Enacted in 1973 over President Nixon's veto, the WPR may or may not be wise. It is, however, unquestionably a law, and Barack Obama certainly is violating it.
"Liberals are situational ethicists regarding presidential warmaking," Will explained, going on to suggest that George W. Bush would have been treated much differently than Obama. And Will had harsh words for John McCain:
"No president," says Sen. John McCain, "has ever recognized the constitutionality of the War Powers Act, and neither do I. So I don't feel bound by any deadline." Oh? No law is actually a law if presidents and senators do not "recognize" it? Now, there is an interesting alternative to judicial review, and an indicator of how executive aggrandizement and legislative dereliction of duty degrade the rule of law.

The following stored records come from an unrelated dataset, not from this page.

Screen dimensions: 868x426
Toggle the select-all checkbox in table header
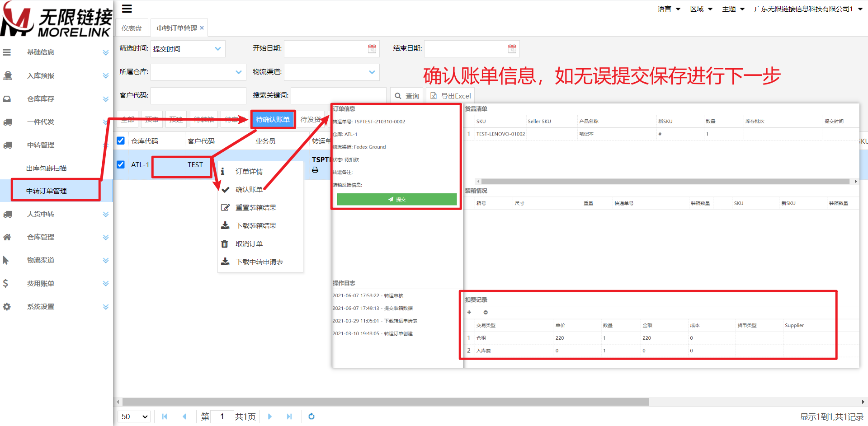121,141

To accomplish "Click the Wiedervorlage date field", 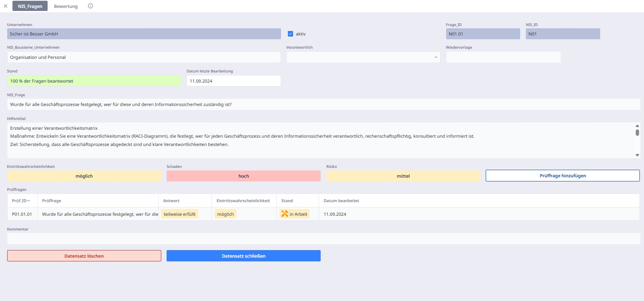I will pos(503,57).
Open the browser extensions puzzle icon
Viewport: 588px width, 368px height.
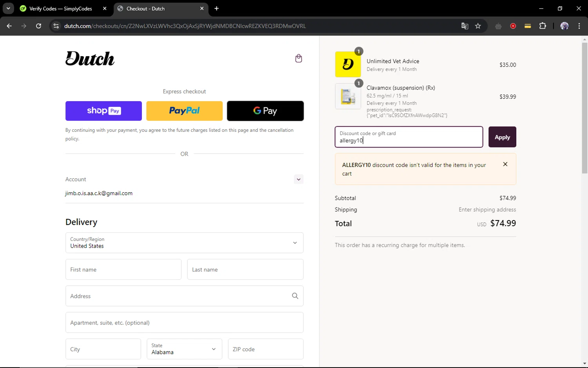pos(543,26)
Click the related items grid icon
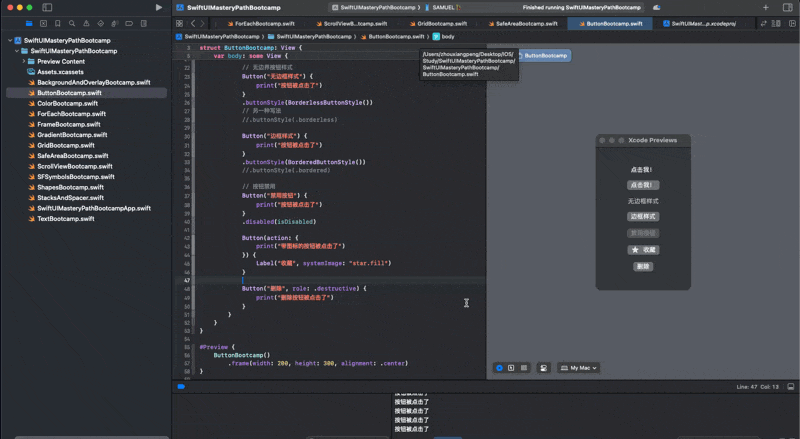The width and height of the screenshot is (800, 439). click(x=179, y=22)
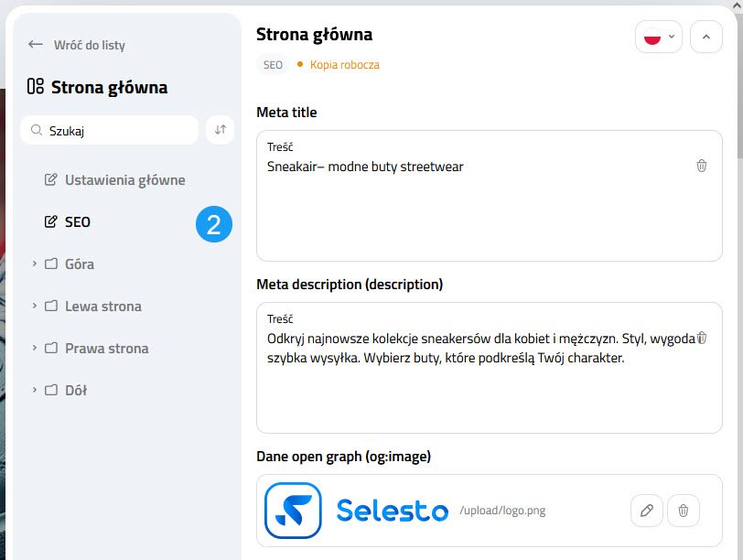Click the edit pencil beside Ustawienia główne
Viewport: 743px width, 560px height.
pyautogui.click(x=51, y=179)
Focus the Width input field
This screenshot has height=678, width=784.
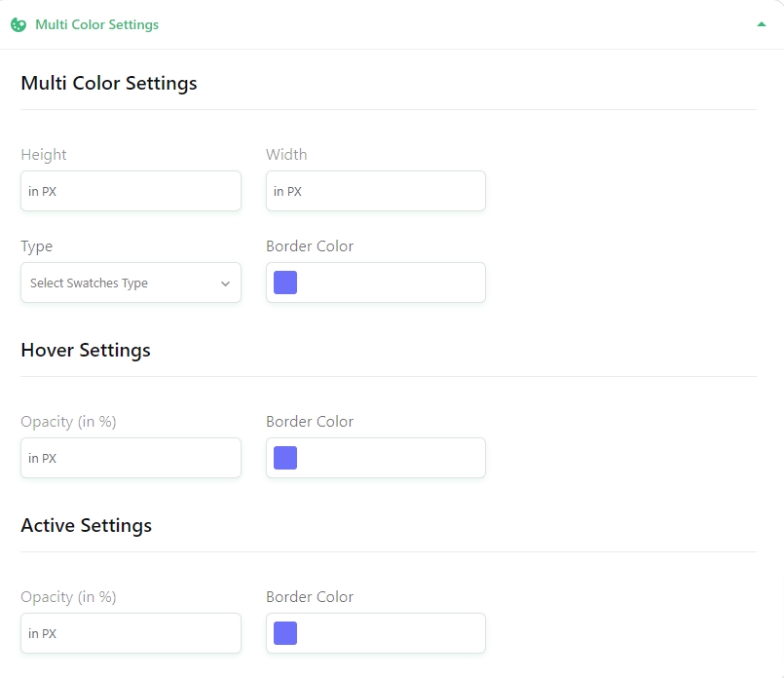click(376, 191)
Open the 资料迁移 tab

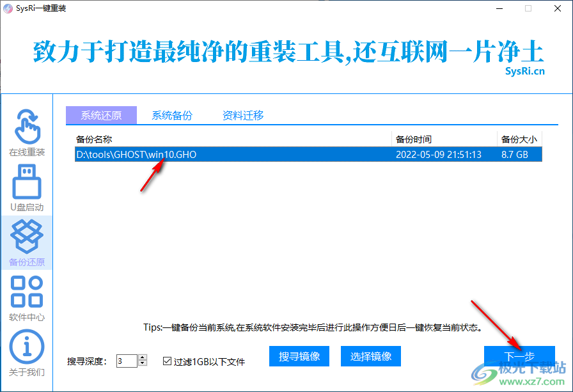pyautogui.click(x=244, y=115)
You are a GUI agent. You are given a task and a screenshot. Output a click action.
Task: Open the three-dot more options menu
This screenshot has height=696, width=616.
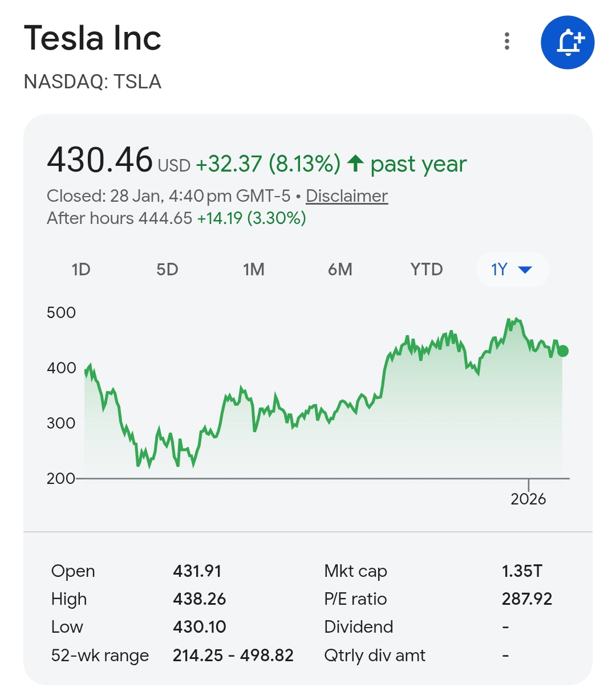point(507,42)
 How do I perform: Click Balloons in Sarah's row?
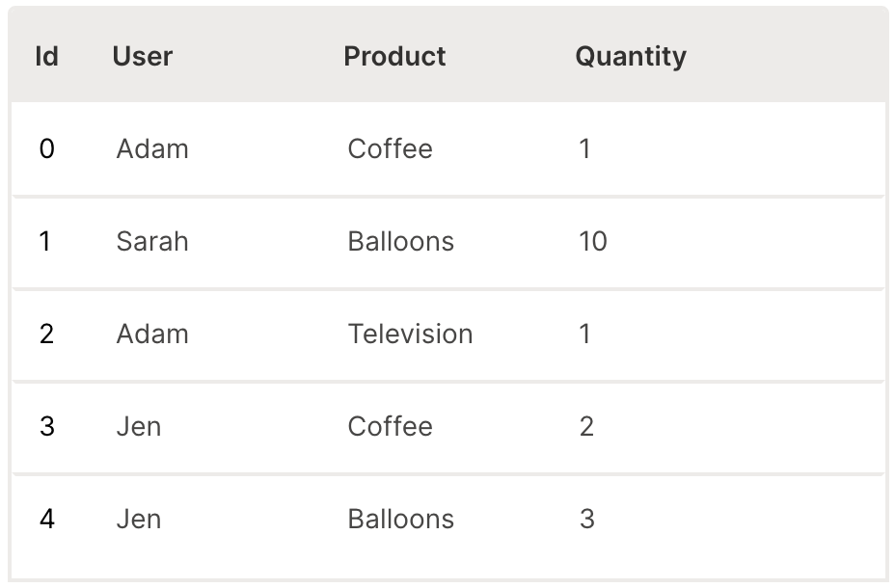(400, 241)
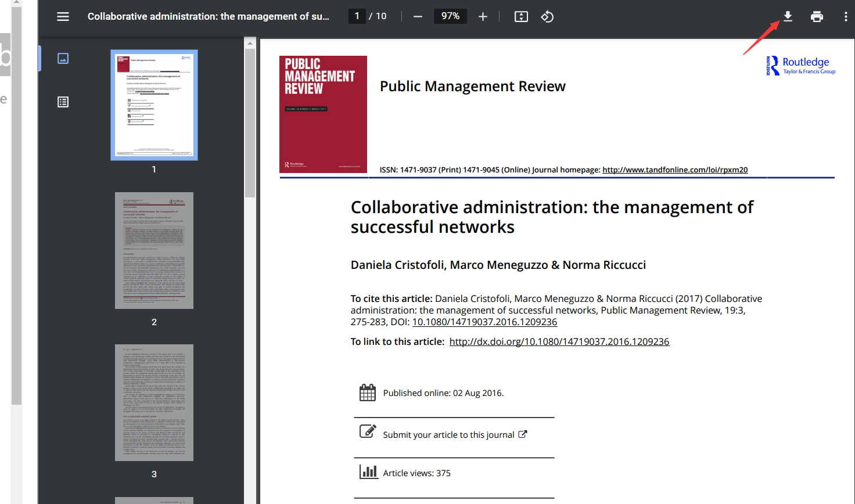Viewport: 855px width, 504px height.
Task: Click the current page number field
Action: [357, 16]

So liberals are inconsistent, and John McCain is making an absurd argument about the Act being unconstitutional.
George Will's record on the War Powers Act, though, has been all over the map (not unlike his position–or positions–on the filibuster). Here's where he seems to have started:
September 15, 1983:
President Nixon was wrong to veto the War Powers Act, which Congress passed over his veto in 1973. A veto was too good for it. He should have mailed it back to Capitol Hill unsigned, with postage due, and with a note saying that although it always is entertaining to read Congress' opinions about constitutional construction, the Constitution clearly vests in the president the power to control the armed forces.
November 11, 1984:
Repeal of the War Powers Act. It is unwieldy, unclear and clearly unconstitutional as a derogation of the responsibilities of the commander in chief vested in the presidency and exercised by most occupants of that office. No president has yet quite complied with the act. Repeal would be the straightforward approach.
During the run up to the first Gulf War (11/15/90), Will seemed to be softening a bit, but his take still seemed pretty clear:
The War Powers Act is of dubious constitutionality and cumbersome formality, and the president's war of nerves with Iraq should not be undercut by a clock controlling when Congress must ratify or reject Desert Shield.
And then something seemed to switch. Under the headline "McCain's Honest Passion," Will expressed fondness (5/9/99) for McCain's anti-War Powers position during the Yugoslavia war, where he called on Bill Clinton to embrace his executive authority and wage as wide a war as he deemed necessary–including using U.S. ground forces. The House of Representatives, on the other hand, wasn't so supportive–some Republicans cited the War Powers Act to oppose Clinton's bombing.
McCain was, in Will's estimation, getting things right:
McCain said he found himself in the "curious" but "not unexpected" position of defending the president's constitutional authority without the president's support. Although McCain thought his resolution constitutionally redundant, he offered it "in the forlorn hope that the president would take courage from it, and find the resolve to do his duty." Said McCain, "The president does not want the power he possesses by law because the risks inherent in its exercise have paralyzed him."
A week earlier the House, with an incoherence produced by the timidity of careerists, voted against declaring war, against supporting the air war, against withdrawal of U.S. forces, against use of ground troops without congressional approval and against stopping what they will not support. Many House Republicans embraced what McCain considers the War Powers Act's unconstitutional presumptions about the limits on presidential war-making.
Will went on to argue that "many House Republicans, claiming an authority Congress neither possesses constitutionally nor cares to exercise, embraced the Act."
Like George Will said, liberals need to figure out where they stand on the War Powers Act. Otherwise they just seem wildly inconsistent.